WHAT NEEDS TO BE DONE =
Scan the material below for the string "header", and copy every line where it shows up.

■ ■ ■

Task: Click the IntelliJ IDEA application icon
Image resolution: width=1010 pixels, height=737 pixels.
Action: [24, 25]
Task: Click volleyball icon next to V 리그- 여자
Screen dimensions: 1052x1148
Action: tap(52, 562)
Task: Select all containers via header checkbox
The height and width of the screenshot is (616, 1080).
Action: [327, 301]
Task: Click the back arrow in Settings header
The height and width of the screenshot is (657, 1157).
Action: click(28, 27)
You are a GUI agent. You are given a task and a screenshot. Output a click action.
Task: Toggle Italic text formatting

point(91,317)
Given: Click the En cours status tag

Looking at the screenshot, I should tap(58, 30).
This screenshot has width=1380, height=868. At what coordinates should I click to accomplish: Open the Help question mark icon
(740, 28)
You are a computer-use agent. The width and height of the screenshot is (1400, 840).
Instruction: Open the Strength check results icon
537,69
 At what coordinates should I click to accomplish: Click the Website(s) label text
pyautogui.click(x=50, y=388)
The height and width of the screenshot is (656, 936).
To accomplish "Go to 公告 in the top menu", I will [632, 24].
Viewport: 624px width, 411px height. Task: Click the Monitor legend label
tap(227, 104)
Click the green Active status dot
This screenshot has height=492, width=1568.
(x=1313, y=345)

■ ■ ■

EXERCISE SOLUTION =
Task: Select all containers via header checkbox
Task: Click the back arrow in Settings header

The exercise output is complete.